• [TEXT SEGMENT]:
* * * *
Low pay, high burnout pose recruitment challenges
Certified athletic trainers weren’t recognized as allied health professionals until 1991, said Eason. Since then, training requirements have increased significantly. Aspiring certified athletic trainers now must earn a master’s degree, pass a comprehensive certification exam, meet ongoing continuing education requirements, and work in collaboration with or under the guidance of a physician.
Advocates had hoped that increasing the requirements of the profession would lead to better pay, but that hasn’t necessarily happened. In 2022, the median pay for athletic trainers (including those in educational and private industry settings) was $53,840 per year.
New Jersey has been able to attract more athletic trainers than some states due to better pay. These professionals in New Jersey belong to the same union as the state’s teachers, so they receive higher (teacher rate) salaries and other benefits of educators, according to Eason. Salaries of New Jersey athletic trainers in 2021 were the fifth highest nationwide (behind Hawaii, Massachusetts, Connecticut, and California), with an annual mean wage of $59,270, according to a Forbes survey.
But because most states aren’t seeing salary hikes for athletic trainers, the profession overall is seeing a lot of burnout.
“You might be the only athletic trainer for hundreds of students. It’s a huge administrative load,” said Eason, who points to administrative duties beyond on-field activities, such as developing emergency action plans and ordering medical supplies. Further, athletic trainers tend to operate in relative isolation compared to most school employees, as they usually work later shifts to accommodate after-school practices and sporting events.
* * * *
• [INFORMATION PROVIDED]:
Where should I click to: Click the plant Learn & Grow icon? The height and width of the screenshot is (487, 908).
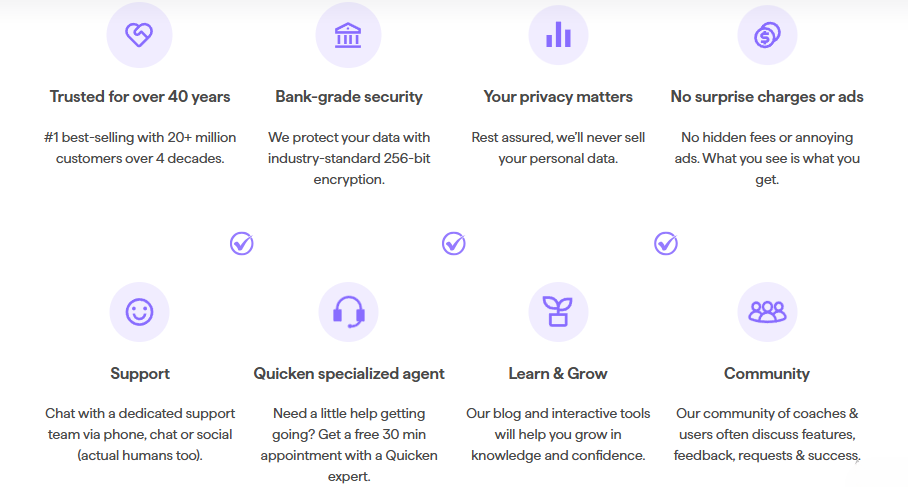(558, 312)
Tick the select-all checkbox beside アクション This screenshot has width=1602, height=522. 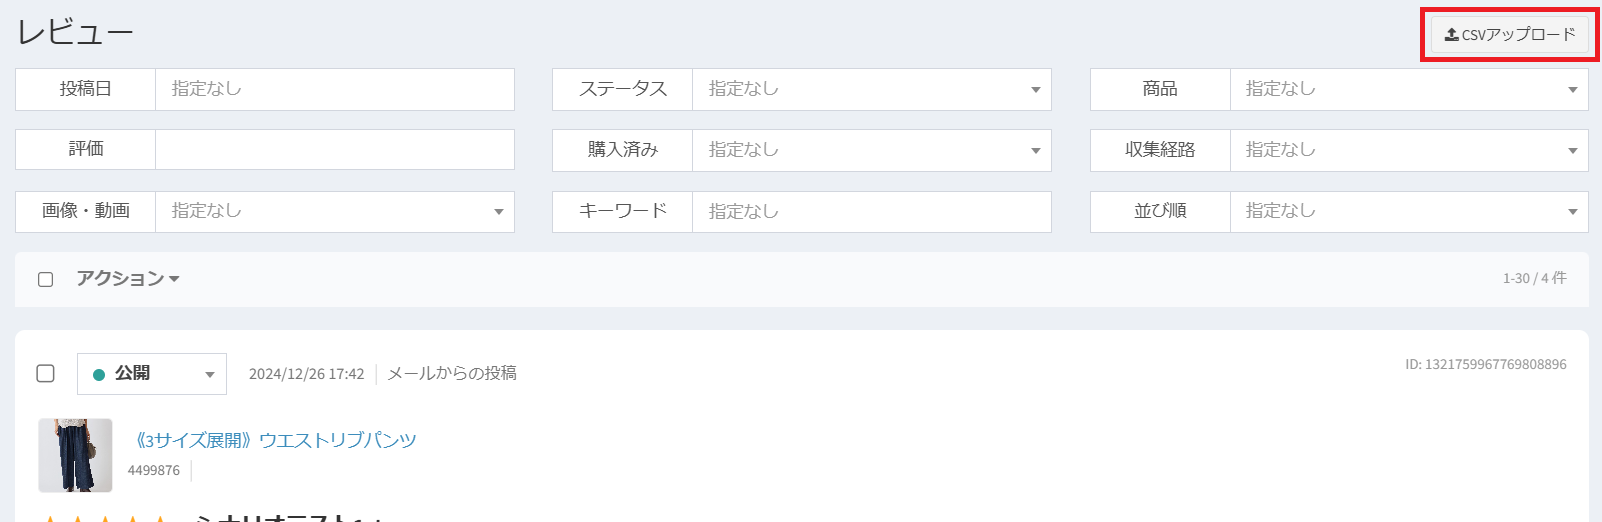(46, 279)
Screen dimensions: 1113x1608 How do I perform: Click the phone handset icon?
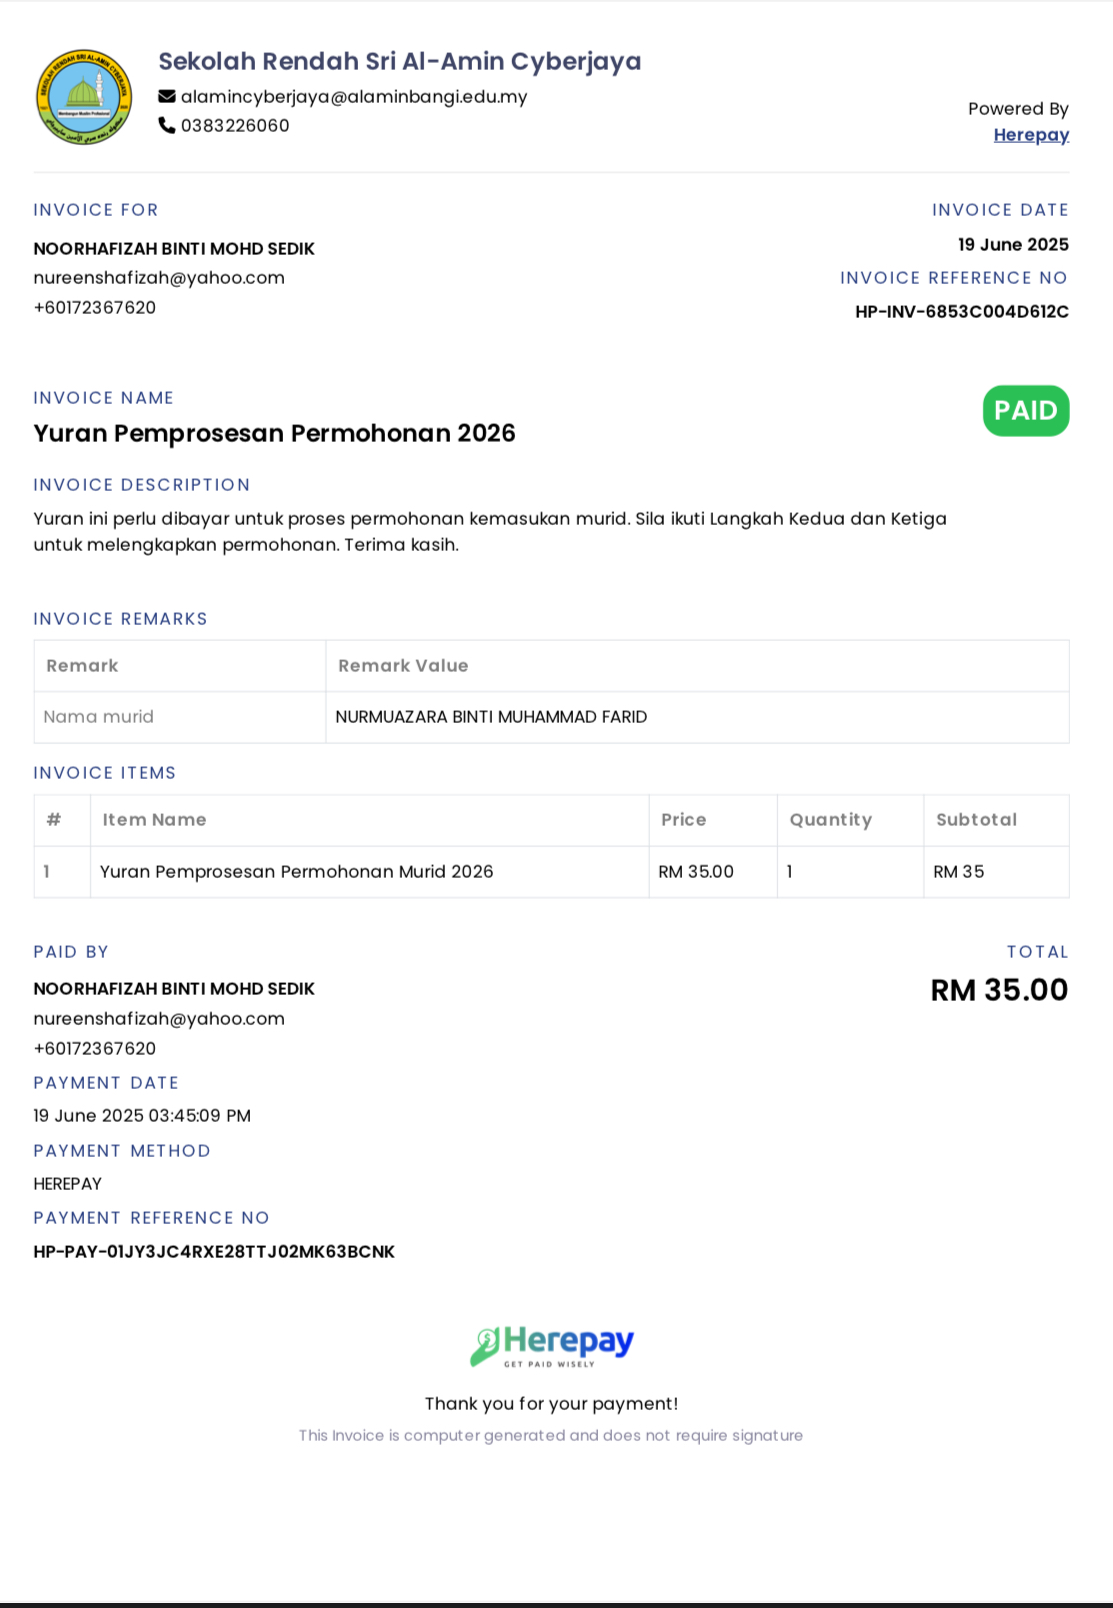point(167,125)
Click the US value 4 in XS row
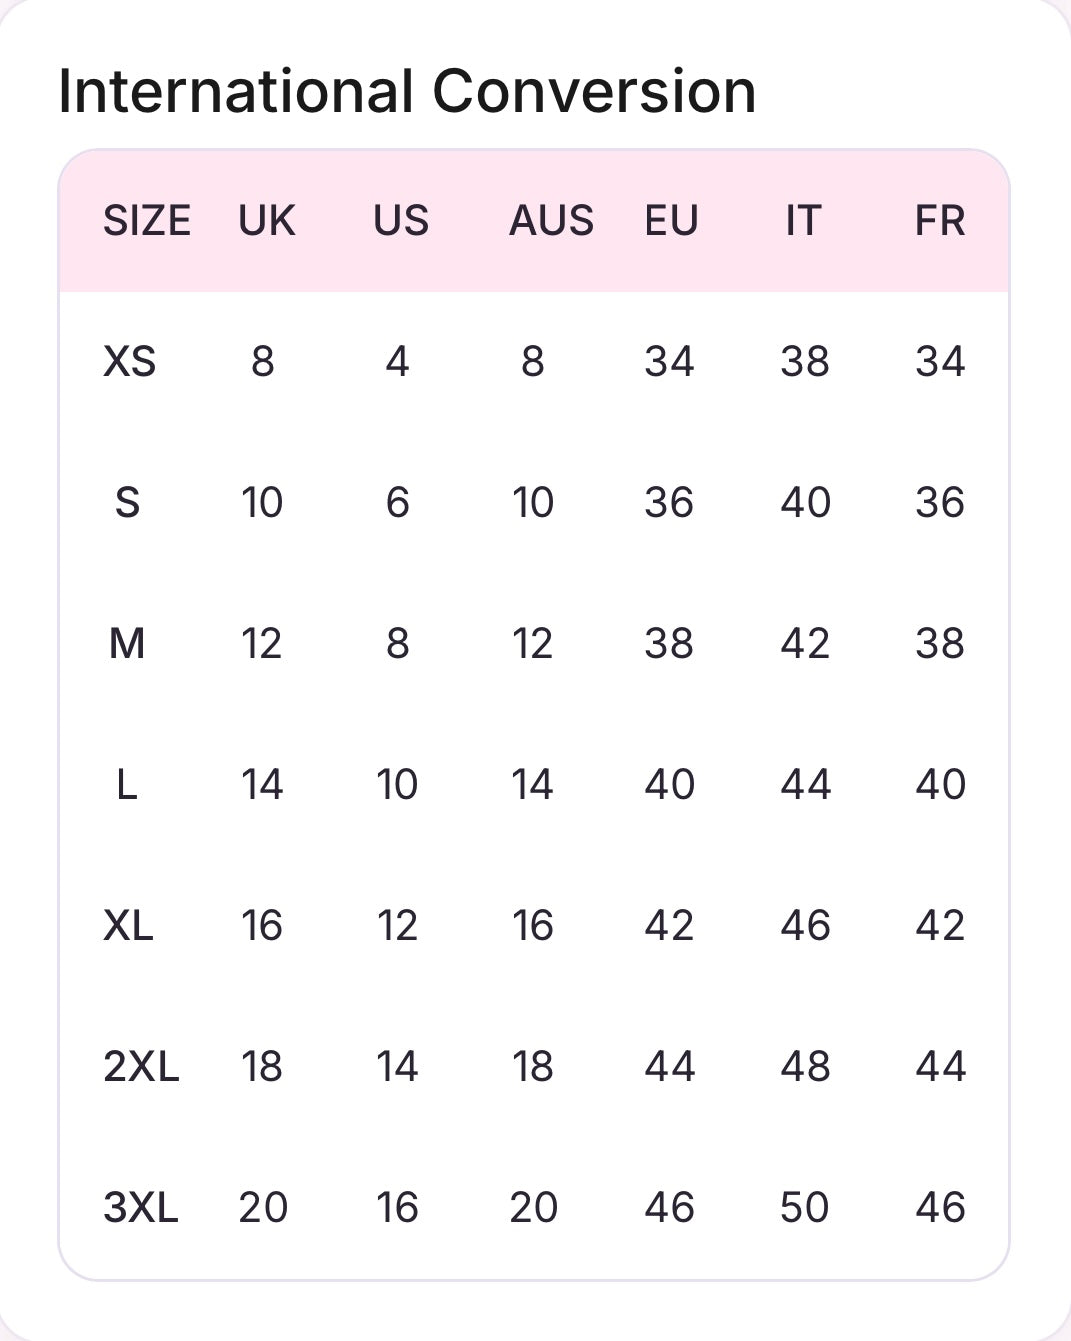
* * * *
• [YOUR ASSIGNMENT]:
Pick up the text above on athletic trainers' pay and burnout after its last sentence and continue it.

• [REPLY TO THE EXERCISE]:
Positive change spurred by litigation
The number of school-based athletic trainers varies from district to district and state to state. Baltimore City public schools, where Elijah was enrolled, has 37 high schools. It hired its only certified athletic trainer amid the calls for change that followed his death. As part of a settlement agreement with the Gorham family, the school system promised, among other actions, to hire athletic trainers at every high school that offers interscholastic athletics by the 2024-2025 school year, according to a Washington Post report. To date, the district has hired only one, with plans to have at least a second person hired by January.
Elijah’s death also prompted a new law in Maryland, The Elijah Gorham Act, which requires middle schools and high schools to “develop venue-specific emergency action plans for the operation and use of automatic external defibrillators, heat acclimatization, and coordination of care for other emergent injuries and severe weather for outdoor facilities”—responsibilities best carried out by a certified athletic trainer.
Support for the profession has also come from a landmark NFL concussion settlement in 2015, the year the Education Fund was launched. One of the fund’s initiatives, the innovATe project, provides funding to support athletic trainers in under-resourced secondary school systems across the country. Districts selected to participate receive funding for an athletic trainer’s salary and necessary equipment and supplies. To date, at least nine districts nationwide have participated in the program, from urban districts such as Boston and Baltimore to rural districts in Georgia and West Virginia.
It’s an initiative Eason sees as vital for under-resourced areas. “Athletic trainers might be the only health-care provider these young people have,” she said.